*Excerpt:*

DR is the answer to “what if the cluster is gone?” The cluster doesn’t fail often, but when it does — region outage, ransomware, accidental deletion, infra-as-code gone wrong — the only thing that saves you is the backup you took earlier.
RPO and RTO
Two numbers define your DR plan:
- RPO (Recovery Point Objective) — how much data can you afford to lose? Measured in time. RPO of 1 hour means: if disaster strikes, you can lose at most 1 hour of data.
- RTO (Recovery Time Objective) — how long until you’re back online? Measured in time. RTO of 4 hours means: from disaster to fully restored, 4 hours max.
| Tier | RPO | RTO | Cost | Example |
|---|---|---|---|---|
| Tier 1 (best) | seconds | seconds | very high | Active-active multi-region |
| Tier 2 | minutes | minutes | high | Active-passive with hot standby |
| Tier 3 | 1 hour | hours | medium | Backup + restore |
| Tier 4 (lowest) | 24 hours | 24+ hours | low | Offsite backups only |
For most k8s workloads, Tier 2-3 is appropriate.
What needs backing up
K8s has two main things to back up:
- Cluster state — etcd, which holds all API objects
- Application data — PersistentVolumes, which hold user data
┌──────────────────────────────────────────────────────────────┐
│ Cluster state (etcd) │
│ ├─ Deployments, Services, ConfigMaps, Secrets, CRDs │
│ ├─ RBAC, NetworkPolicy, PodSecurityStandards │
│ └─ All custom resources │
├──────────────────────────────────────────────────────────────┤
│ Application data (PVs) │
│ ├─ Database files (postgres, mysql, mongo data dir) │
│ ├─ User uploads (S3, NFS, gluster) │
│ └─ Caches that need to persist (Redis snapshots) │
└──────────────────────────────────────────────────────────────┘
Backing up cluster state without application data is useless. Both are needed.

*Given exercise 1:*
Duplicate the passage of the disaster recovery text starting at "- RTO (Recovery" and ending at "2-3 is appropriate.".
*Given exercise 2:*
Answer these questions from the disaster recovery text:
(a) What does RPO measure?
(b) Which tiers are appropriate for most k8s workloads?
(c) Which component holds all API objects?
*Given exercise 3:*
Take the disaster recovery text further, starting after its final sentence.

*Data drawn from a collection:*
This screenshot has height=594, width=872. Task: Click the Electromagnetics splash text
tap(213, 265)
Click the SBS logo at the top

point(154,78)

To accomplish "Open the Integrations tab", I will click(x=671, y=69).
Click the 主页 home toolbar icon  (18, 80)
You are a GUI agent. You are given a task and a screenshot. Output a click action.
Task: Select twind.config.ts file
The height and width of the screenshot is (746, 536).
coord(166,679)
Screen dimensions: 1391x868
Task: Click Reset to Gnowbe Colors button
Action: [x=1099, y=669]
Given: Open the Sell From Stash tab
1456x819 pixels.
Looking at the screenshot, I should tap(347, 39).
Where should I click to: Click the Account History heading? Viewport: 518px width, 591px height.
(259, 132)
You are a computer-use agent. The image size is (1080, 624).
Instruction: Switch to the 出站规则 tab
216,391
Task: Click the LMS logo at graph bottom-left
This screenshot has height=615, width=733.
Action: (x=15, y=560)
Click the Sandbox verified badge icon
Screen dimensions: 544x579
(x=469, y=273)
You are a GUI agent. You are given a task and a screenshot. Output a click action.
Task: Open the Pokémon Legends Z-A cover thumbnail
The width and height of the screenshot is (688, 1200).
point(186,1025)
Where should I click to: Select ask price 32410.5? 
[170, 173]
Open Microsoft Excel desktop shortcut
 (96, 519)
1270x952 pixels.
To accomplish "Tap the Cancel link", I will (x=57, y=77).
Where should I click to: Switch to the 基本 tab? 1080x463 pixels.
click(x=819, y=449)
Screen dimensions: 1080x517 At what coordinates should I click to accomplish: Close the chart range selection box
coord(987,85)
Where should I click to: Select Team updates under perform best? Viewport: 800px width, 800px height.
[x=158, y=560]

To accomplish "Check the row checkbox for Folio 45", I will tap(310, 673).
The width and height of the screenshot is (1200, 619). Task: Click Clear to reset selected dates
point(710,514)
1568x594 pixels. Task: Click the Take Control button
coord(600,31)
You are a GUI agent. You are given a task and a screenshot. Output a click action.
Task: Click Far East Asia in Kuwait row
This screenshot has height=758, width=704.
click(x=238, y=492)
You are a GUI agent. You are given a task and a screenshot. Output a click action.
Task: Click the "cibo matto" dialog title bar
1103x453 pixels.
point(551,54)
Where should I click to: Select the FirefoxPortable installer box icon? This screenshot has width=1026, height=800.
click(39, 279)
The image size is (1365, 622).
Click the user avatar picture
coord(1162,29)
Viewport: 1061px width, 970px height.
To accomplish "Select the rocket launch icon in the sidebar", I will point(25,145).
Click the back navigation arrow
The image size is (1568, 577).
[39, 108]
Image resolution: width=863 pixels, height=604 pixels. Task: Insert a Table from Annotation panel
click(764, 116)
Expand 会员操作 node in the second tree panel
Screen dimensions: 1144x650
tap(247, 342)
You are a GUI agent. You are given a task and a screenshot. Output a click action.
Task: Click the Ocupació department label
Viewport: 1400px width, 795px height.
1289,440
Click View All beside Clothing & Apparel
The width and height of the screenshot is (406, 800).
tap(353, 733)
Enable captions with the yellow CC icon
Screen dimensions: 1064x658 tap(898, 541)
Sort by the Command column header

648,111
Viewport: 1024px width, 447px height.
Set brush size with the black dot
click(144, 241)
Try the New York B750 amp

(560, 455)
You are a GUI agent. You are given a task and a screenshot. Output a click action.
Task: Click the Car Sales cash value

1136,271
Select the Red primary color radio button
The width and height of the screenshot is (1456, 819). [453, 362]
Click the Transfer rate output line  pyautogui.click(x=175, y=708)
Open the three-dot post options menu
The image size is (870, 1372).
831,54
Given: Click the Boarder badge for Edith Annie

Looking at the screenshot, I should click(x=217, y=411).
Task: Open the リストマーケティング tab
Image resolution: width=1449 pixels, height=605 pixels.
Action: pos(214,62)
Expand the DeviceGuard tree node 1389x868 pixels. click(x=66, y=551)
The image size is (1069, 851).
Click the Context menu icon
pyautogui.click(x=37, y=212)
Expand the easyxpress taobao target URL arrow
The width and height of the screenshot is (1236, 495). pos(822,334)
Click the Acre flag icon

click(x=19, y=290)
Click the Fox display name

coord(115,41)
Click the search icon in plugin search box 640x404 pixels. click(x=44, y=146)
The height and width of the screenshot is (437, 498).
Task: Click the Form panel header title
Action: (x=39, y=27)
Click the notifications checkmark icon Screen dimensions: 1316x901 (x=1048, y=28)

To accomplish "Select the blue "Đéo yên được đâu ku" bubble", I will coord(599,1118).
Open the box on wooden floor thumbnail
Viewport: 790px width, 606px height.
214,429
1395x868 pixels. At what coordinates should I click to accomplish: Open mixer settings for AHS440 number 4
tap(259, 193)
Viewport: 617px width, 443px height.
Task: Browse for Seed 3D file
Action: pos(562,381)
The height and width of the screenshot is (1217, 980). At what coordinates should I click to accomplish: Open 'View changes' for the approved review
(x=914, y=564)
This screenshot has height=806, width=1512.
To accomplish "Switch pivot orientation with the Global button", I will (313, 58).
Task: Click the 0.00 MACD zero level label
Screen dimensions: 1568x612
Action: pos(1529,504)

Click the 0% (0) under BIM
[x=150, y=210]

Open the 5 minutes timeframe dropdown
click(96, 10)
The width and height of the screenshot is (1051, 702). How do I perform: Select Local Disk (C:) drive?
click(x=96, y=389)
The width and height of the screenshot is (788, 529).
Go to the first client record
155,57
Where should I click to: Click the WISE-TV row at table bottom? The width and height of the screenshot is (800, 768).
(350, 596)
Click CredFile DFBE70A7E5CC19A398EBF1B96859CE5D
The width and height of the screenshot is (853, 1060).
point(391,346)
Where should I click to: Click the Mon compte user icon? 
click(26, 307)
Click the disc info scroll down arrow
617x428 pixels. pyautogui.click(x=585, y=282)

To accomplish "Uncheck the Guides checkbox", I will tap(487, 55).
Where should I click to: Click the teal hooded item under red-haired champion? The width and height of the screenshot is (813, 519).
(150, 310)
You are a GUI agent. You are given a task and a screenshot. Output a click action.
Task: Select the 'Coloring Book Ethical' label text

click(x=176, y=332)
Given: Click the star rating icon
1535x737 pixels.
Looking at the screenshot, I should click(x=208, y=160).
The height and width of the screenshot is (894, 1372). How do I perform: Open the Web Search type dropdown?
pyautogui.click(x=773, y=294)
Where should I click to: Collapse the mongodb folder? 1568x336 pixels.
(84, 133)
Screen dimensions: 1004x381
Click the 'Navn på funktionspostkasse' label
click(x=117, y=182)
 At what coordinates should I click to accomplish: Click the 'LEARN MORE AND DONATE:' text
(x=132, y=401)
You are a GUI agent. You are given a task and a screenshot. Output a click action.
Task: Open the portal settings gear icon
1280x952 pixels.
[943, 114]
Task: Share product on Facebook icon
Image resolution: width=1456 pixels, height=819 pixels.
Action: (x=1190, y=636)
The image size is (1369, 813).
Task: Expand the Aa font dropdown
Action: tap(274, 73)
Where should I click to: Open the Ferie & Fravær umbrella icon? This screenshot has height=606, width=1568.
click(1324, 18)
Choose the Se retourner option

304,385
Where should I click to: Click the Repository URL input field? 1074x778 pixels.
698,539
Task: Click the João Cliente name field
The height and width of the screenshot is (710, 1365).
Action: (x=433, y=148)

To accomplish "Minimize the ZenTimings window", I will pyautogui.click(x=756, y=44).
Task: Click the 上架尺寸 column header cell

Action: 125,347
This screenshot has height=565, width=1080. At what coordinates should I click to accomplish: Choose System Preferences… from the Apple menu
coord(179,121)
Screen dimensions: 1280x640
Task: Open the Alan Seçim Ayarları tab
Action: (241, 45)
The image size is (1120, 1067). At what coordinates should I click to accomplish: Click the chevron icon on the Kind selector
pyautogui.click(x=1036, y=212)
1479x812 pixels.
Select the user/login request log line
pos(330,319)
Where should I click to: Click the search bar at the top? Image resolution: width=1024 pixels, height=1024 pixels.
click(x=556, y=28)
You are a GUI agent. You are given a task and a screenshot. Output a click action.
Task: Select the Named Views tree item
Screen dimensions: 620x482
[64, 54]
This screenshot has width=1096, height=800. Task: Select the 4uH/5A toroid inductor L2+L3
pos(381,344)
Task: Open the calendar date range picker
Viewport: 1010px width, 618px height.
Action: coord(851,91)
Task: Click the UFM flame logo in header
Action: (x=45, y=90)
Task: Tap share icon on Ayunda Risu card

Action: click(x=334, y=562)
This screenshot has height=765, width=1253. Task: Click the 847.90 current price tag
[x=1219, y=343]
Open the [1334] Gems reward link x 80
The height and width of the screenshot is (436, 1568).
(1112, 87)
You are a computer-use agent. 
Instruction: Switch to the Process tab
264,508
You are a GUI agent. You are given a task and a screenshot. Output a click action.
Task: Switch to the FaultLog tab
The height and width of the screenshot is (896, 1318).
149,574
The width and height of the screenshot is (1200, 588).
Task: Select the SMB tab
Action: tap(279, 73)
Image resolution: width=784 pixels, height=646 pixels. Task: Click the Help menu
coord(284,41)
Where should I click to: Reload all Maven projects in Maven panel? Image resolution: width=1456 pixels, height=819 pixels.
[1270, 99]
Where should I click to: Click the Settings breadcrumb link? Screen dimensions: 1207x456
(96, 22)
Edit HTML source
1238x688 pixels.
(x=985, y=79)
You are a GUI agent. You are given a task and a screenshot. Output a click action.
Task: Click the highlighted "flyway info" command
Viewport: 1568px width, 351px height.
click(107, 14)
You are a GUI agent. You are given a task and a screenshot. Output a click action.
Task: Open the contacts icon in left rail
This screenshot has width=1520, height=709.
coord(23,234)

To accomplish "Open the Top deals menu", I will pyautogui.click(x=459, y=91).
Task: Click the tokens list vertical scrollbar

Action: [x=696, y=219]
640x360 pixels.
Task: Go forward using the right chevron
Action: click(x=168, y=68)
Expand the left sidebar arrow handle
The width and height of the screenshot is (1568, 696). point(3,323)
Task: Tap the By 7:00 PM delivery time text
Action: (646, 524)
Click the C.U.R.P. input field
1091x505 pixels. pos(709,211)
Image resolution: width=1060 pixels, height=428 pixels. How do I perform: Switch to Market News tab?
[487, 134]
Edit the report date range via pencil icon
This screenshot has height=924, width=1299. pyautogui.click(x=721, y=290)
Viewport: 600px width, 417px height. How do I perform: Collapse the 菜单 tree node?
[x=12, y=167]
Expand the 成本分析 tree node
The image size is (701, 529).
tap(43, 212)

*Exercise answer 1:*
- RTO (Recovery Time Objective) — how long until you’re back online? Measured in time. RTO of 4 hours means: from disaster to fully restored, 4 hours max.
| Tier | RPO | RTO | Cost | Example |
|---|---|---|---|---|
| Tier 1 (best) | seconds | seconds | very high | Active-active multi-region |
| Tier 2 | minutes | minutes | high | Active-passive with hot standby |
| Tier 3 | 1 hour | hours | medium | Backup + restore |
| Tier 4 (lowest) | 24 hours | 24+ hours | low | Offsite backups only |
For most k8s workloads, Tier 2-3 is appropriate.

*Exercise answer 2:*
(a) How much data can be lost, measured in time.
(b) Tier 2-3.
(c) etcd.

*Exercise answer 3:*
etcd backup
etcd snapshots contain the entire cluster state. Restore from snapshot = entire cluster restored.
Cloud-managed clusters: the cloud handles etcd backup (EKS, GKE, AKS). You don’t get direct access but you can ask for restoration.
Self-managed (kubeadm, kOps, etc.): you handle etcd.
# etcd snapshot
ETCDCTL_API=3 etcdctl snapshot save /backup/etcd-snapshot.db \
--endpoints=https://127.0.0.1:2379 \
--cacert=/etc/kubernetes/pki/etcd/ca.crt \
--cert=/etc/kubernetes/pki/etcd/peer.crt \
--key=/etc/kubernetes/pki/etcd/peer.key
# verify
ETCDCTL_API=3 etcdctl snapshot status /backup/etcd-snapshot.db
# restore (DANGEROUS — replaces cluster state)
ETCDCTL_API=3 etcdctl snapshot restore /backup/etcd-snapshot.db \
--data-dir=/var/lib/etcd-restoreFor managed clusters, “restore” means contacting the cloud. EKS: AWS Support can restore. GKE: gcloud container clusters restore. AKS: portal/Az CLI.
Recovery time: etcd restore is fast (minutes), but the cluster is unavailable during restore. Pods are recreated from the snapshot state, including their prior scheduling decisions.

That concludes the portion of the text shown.